I'm by no means an economist and there are far better ideas out there. It’s probably a smart decision to avoid designing a system where the reserve currency is tied to policy-making decisions in the first place. But maybe not always. I simply aim to demonstrate how different incentive mechanisms can be built into a systems design.

There are limitless possibilities for designing the hyperstructures that power the Martian ideal. This kind of smart-contract-based system would run forever, for no cost other than the energy to run the network, without maintenance or downtime.

What’s beautiful about this system is that in the future, if there is majority agreement, it can be updated. To change the rules of society with a pull request is a revolutionary way to change the world.

DAOs' unique applications further extend to the way they reward their members. Decentralized finance [DeFi] protocols enable novel reward mechanisms like staking, while NFTs can be used to unlock token gated rewards for their holders. Staking works by locking up your investment within a protocol. In return, you're offered interest for providing the protocol liquidity.

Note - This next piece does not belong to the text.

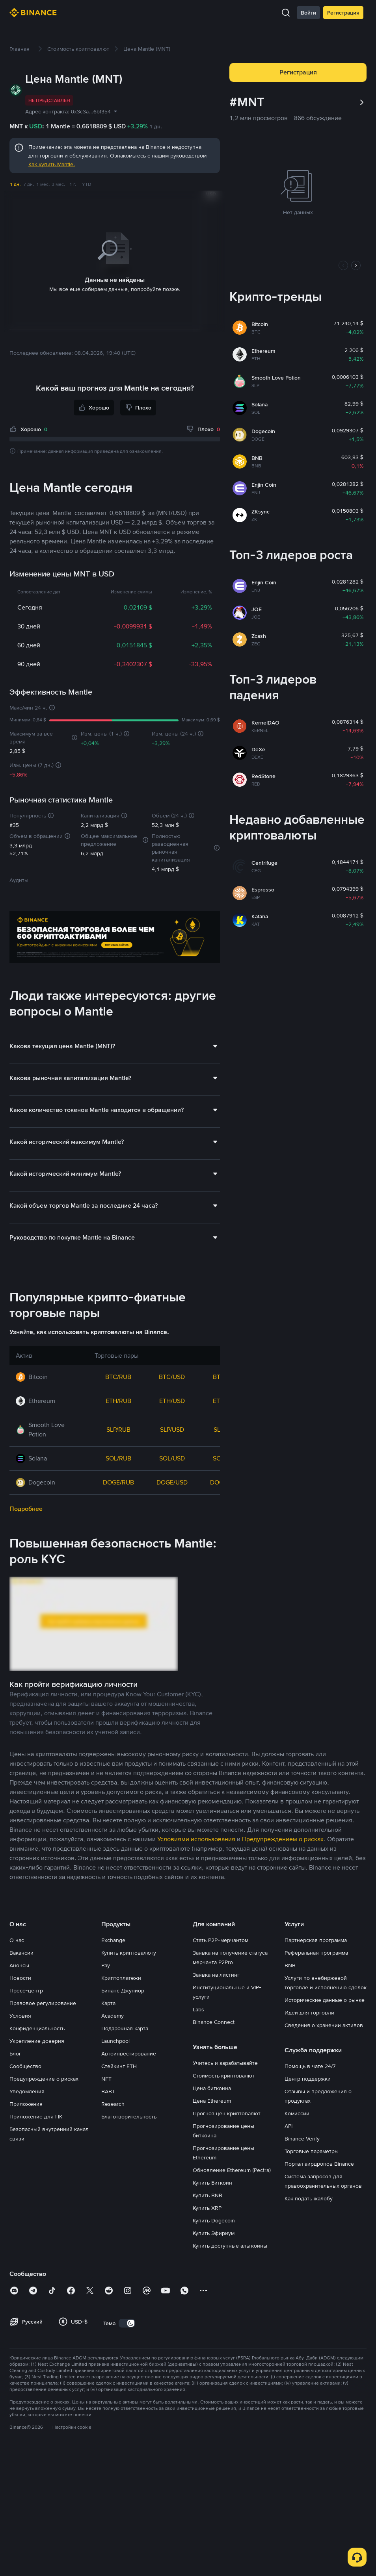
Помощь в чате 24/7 (310, 2004)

Staking could offer a unique way for colonists and contributors to leverage their capital while ensuring enough liquidity to keep critical projects moving.

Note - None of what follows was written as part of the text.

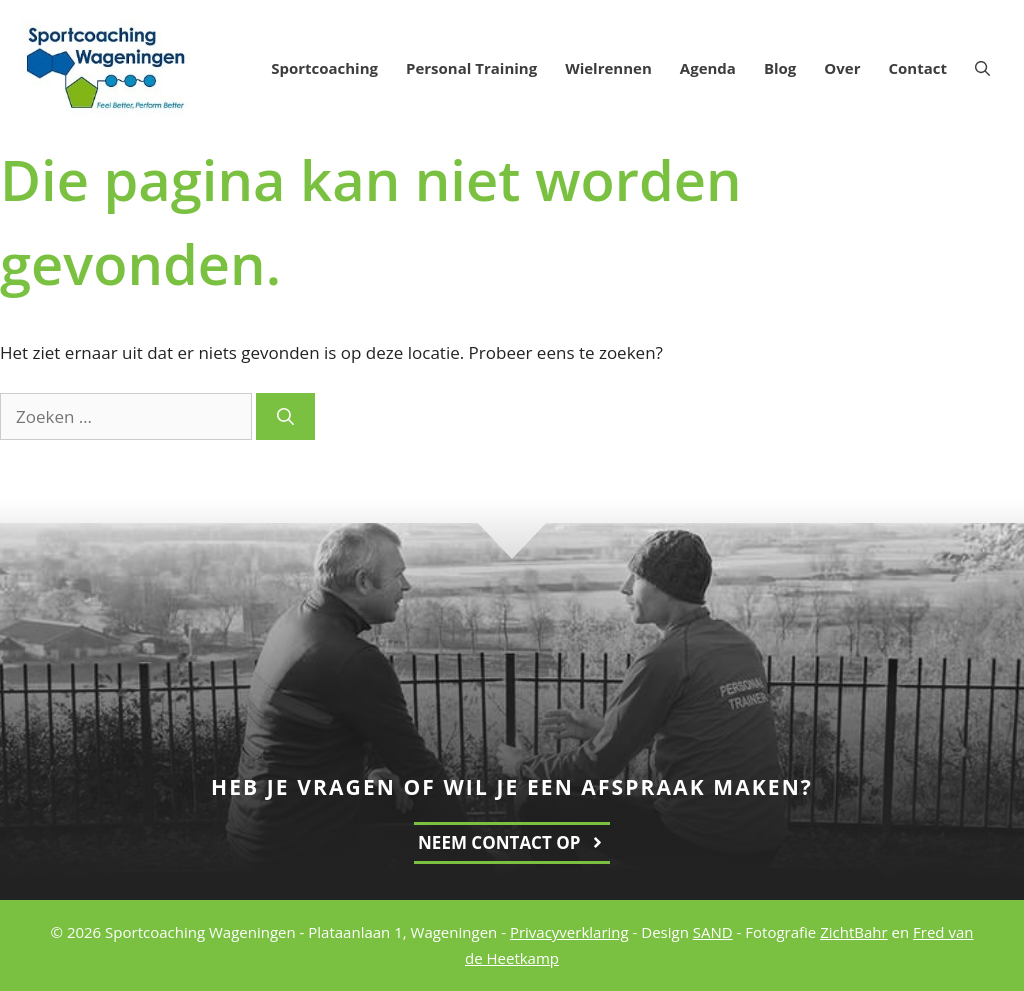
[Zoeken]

The asteroid mining industry could leverage NFTs to grant a stake in certain asteroids on the belt. These asteroids are to some degree a gamble, but a lucky draw could mean generational wealth.

Then, asteroid NFT holders could stake their asteroids to effectively lease them out to miners. They could then mine them for resources while owners are paid out in fees.

This only scratches the surface of DeFi utility and NFTs on Mars. NFTs could one day represent ownership of all assets—asteroids, land, real estate, and of course, rocket ships.

A purposeful future

Today MartianDAO is a thought experiment, but it could one day be a reality.

You’ll notice that I didn’t spend much time in this essay trying to convince you how Mars should be governed. Rather, I focused on the various ways blockchain technology can revolutionize modern governance, given the chance to rebuild.

One man’s ideas mean nothing without the support of the people.

That said, I welcome the opportunity to start fresh–to correct the past failures of civilization and build a better future for humanity. One where power cannot be concentrated to a handful of players; within a system that cannot be cheated.

I’m boldly optimistic. Everything I’ve outlined in this essay is technologically feasible today.

Reaching Mars is inevitable. Building a better civilization is up to us.

It wouldn't surprise me if people have trouble with these ideas. After all, none of us will see this through in our lifetimes. But the reality is that Earth will not be around forever, and neither will humanity if we do nothing about it.

Given the opportunity, we ought to consider that building redundancies for the survival of the species is for the greater good of humanity.

Surpassing the great filter requires embracing technology to achieve things that we were never before able to do. And to do so without fear–with love and admiration for humankind.


  1. How to quantify decentralization—MartianDAO will need to use indicators like the Nakamoto coefficient to maintain the optimal level of decentralization for Martian progress.
  2. Of course, voters could overrule the constitutional reset with something like a supermajority ruling.
  3. “‘The rules to make the rules’, an important post by Paul Frazee” — Vitalik Buterin, co-founder of Ethereum; tweeted,1.26.22.
  4. Interplanetary transfer is possible with the technology we have today. However, there is approximately 20-minutes of latency between data transfers from Earth to Mars. A protocol would likely need to be devised to account for this. However, I imagine that this would be relatively feasible to accomplish without much concern over price changes if such transfers could only be made in the form of stablecoins.
  5. e.g., Ethereum Name Service [ENS] governance airdrop, Uniswap airdrop, SOS airdrop, etc.